The “Ugly Clubs,” of which particulars are to be met in “Hone’s Every-Day Book,” and like compilations, have a somewhat apocryphal air; but at last documentary evidence of the constitution and history of one of these facetious societies of the last century has been brought to light.[1] It is an old thin volume in manuscript discovered by a Liverpool bookseller. It contains the rules, accounts, and minutes of proceedings of “The Most Honourable Society of Ugly Faces,” who appear to have been in active existence in that city at least from January 1743 to January 1754, and who were possibly the model for other like facetious societies in later days. The primary condition of membership was that the candidate should have “something odd, remarkable, droll, or out of the way in his phiz; as in the length, breadth, or narrowness thereof, or in his complexion, the cast of his eyes or make of his mouth, lips, chin, &c.”[2] Of all this (it is added) the Majority of the Society are to judge, the President to have a casting vote. Extensive lists of names of actual members are duly entered, together with records of meetings, from which it appears that sober subjects were not excluded from their table, since on one occasion the President makes a speech “On the Declaration of War against France.” In this book there also appear minute descriptions of members. James Ashton, D.D., Chaplain to the Society, is stated to have “a fine carv’d face, Eyelashes like two Beesoms, Nose like a shuffle Nos’d Shark, a triangular Mouth, blubber Lips, Meagre Cheecks, and Eyes of a Sea-Green,” and to be “an excellently well qualified member.” Mr. John Woods, of Liverpool, architect, elected July 22, 1751, is sketched in the following flattering terms: “A stone Colour’d complexion, a dimple in his Attick Story, the pilasters of his face fluted, tortoise ey’d, a prominent nose, wild grin, and face altogether resembling a badger, and finer, tho’ smaller, than Sr Chryst. Wren or Inego Jones’s.”[3] As there is an entry in the accounts of a payment “for five pictures of ugly faces” there may be some more convincing record still extant of the claims of these persons to figure at the gatherings at the old “Exchange Coffee House,” which place of entertainment, it seems, was their headquarters. But it has been shrewdly observed that it is not certain whether these were portraits of exceptionally ill-favoured persons, purchased for the general delight and comfort of the club.
========
### Written request a
Reproduce the passage on the Liverpool society of ugly faces in full, word for word.

### Source data
========
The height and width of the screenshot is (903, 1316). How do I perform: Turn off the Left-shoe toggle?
========
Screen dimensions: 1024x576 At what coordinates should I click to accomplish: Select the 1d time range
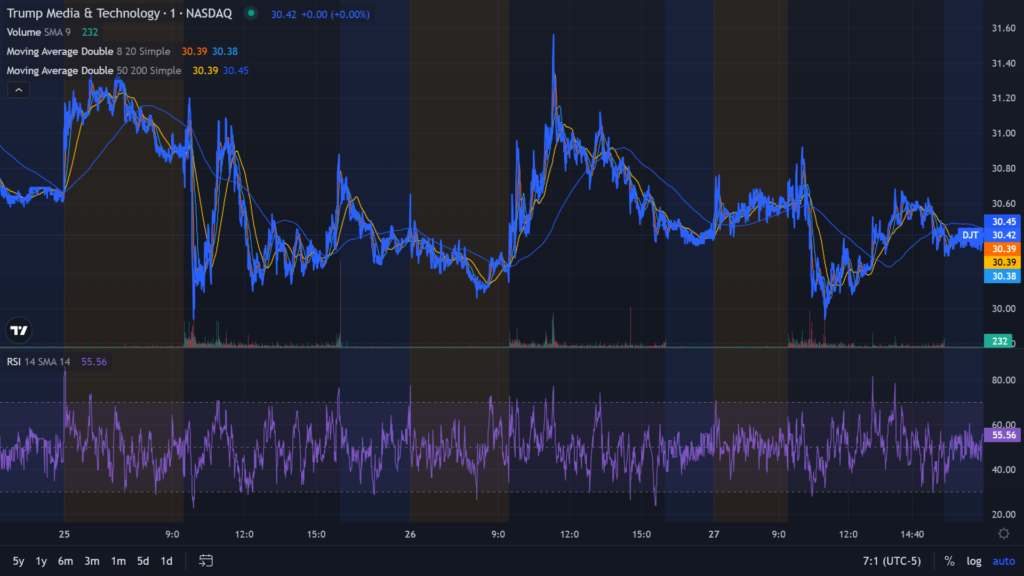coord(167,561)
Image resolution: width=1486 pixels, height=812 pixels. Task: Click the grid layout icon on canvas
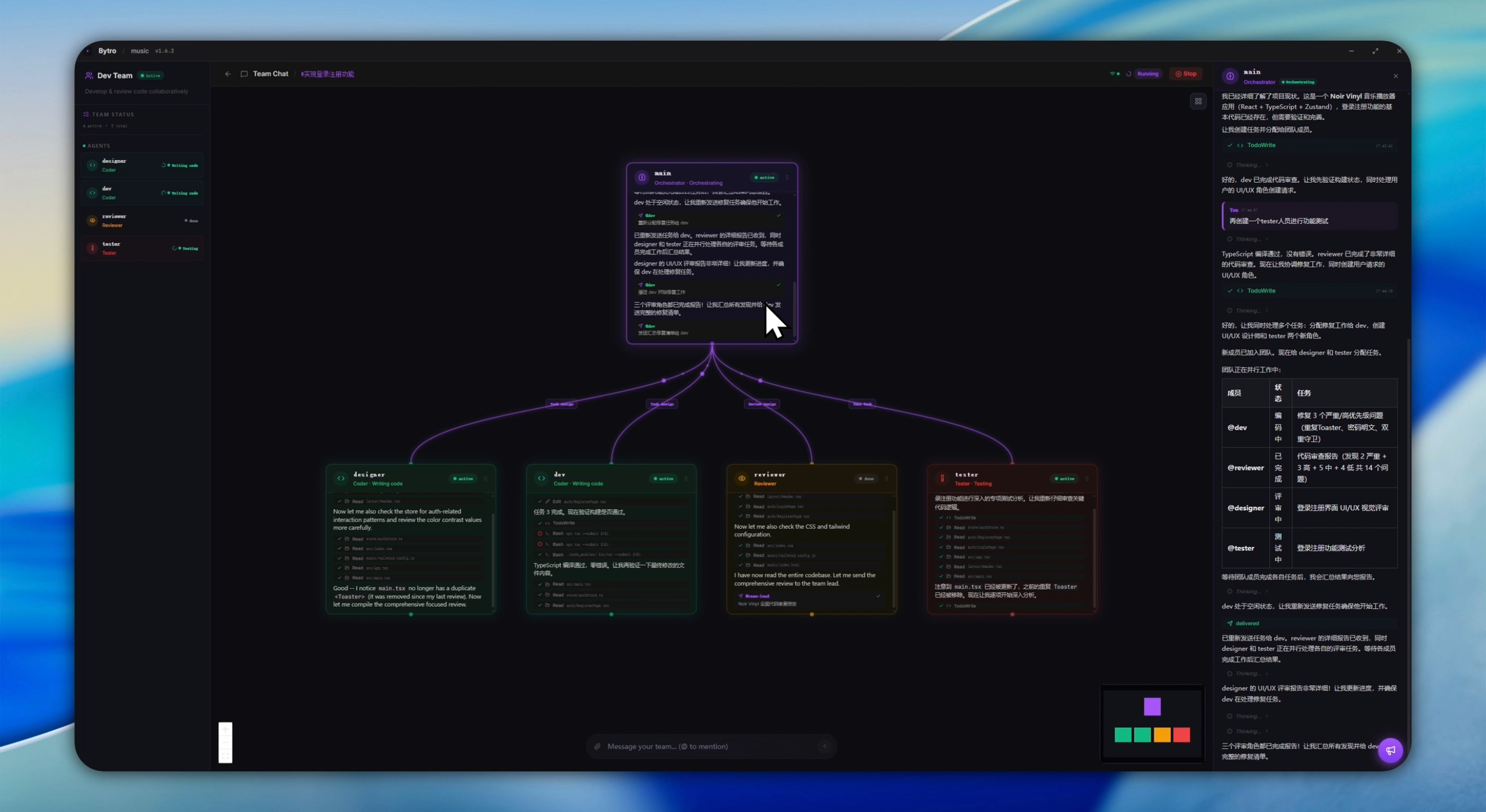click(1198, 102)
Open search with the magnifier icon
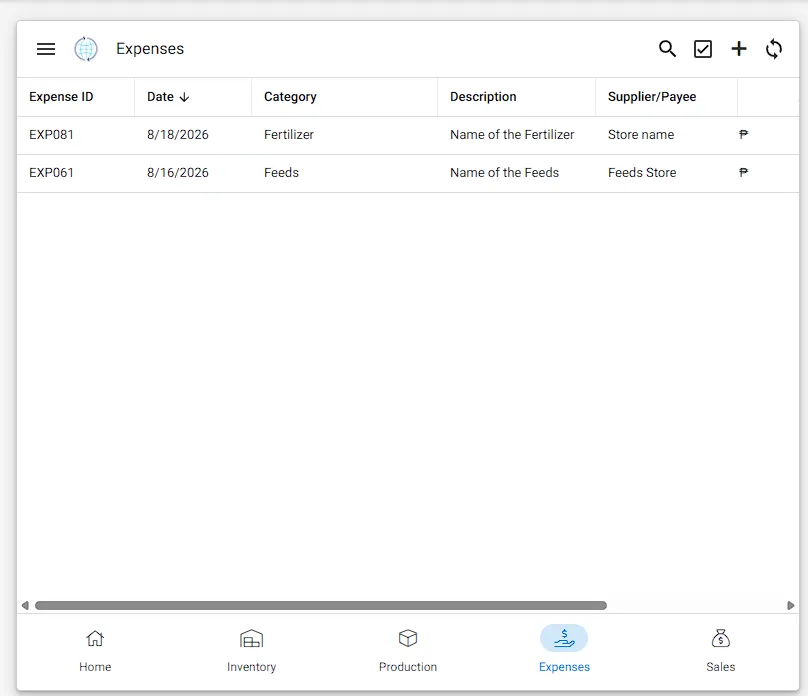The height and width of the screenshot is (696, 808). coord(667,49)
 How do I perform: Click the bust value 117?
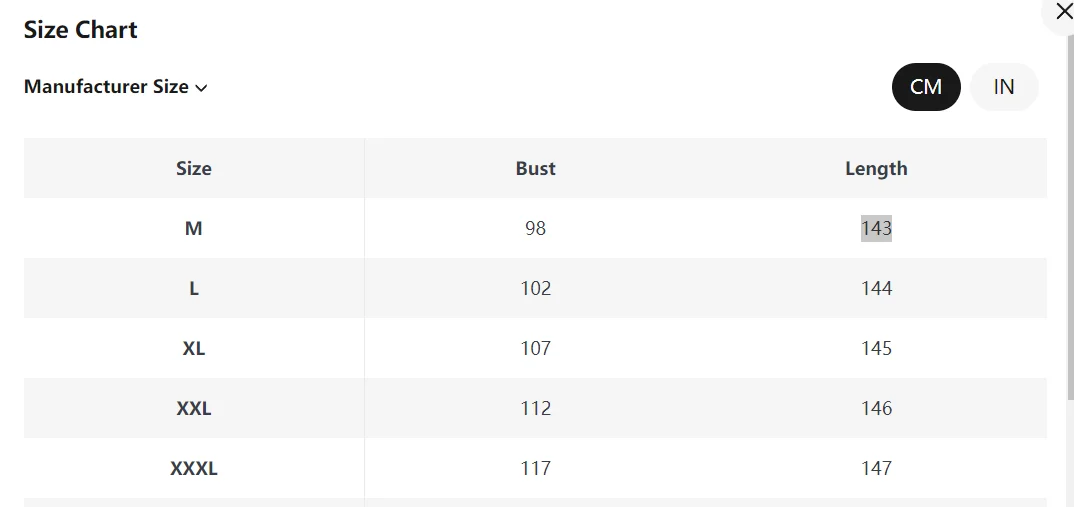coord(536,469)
========
### Written request b
Count the lines of the records above that contain the string "icon", and state only the number.

### Finished answer a
The “Ugly Clubs,” of which particulars are to be met in “Hone’s Every-Day Book,” and like compilations, have a somewhat apocryphal air; but at last documentary evidence of the constitution and history of one of these facetious societies of the last century has been brought to light.[1] It is an old thin volume in manuscript discovered by a Liverpool bookseller. It contains the rules, accounts, and minutes of proceedings of “The Most Honourable Society of Ugly Faces,” who appear to have been in active existence in that city at least from January 1743 to January 1754, and who were possibly the model for other like facetious societies in later days. The primary condition of membership was that the candidate should have “something odd, remarkable, droll, or out of the way in his phiz; as in the length, breadth, or narrowness thereof, or in his complexion, the cast of his eyes or make of his mouth, lips, chin, &c.”[2] Of all this (it is added) the Majority of the Society are to judge, the President to have a casting vote. Extensive lists of names of actual members are duly entered, together with records of meetings, from which it appears that sober subjects were not excluded from their table, since on one occasion the President makes a speech “On the Declaration of War against France.” In this book there also appear minute descriptions of members. James Ashton, D.D., Chaplain to the Society, is stated to have “a fine carv’d face, Eyelashes like two Beesoms, Nose like a shuffle Nos’d Shark, a triangular Mouth, blubber Lips, Meagre Cheecks, and Eyes of a Sea-Green,” and to be “an excellently well qualified member.” Mr. John Woods, of Liverpool, architect, elected July 22, 1751, is sketched in the following flattering terms: “A stone Colour’d complexion, a dimple in his Attick Story, the pilasters of his face fluted, tortoise ey’d, a prominent nose, wild grin, and face altogether resembling a badger, and finer, tho’ smaller, than Sr Chryst. Wren or Inego Jones’s.”[3] As there is an entry in the accounts of a payment “for five pictures of ugly faces” there may be some more convincing record still extant of the claims of these persons to figure at the gatherings at the old “Exchange Coffee House,” which place of entertainment, it seems, was their headquarters. But it has been shrewdly observed that it is not certain whether these were portraits of exceptionally ill-favoured persons, purchased for the general delight and comfort of the club.

### Finished answer b
2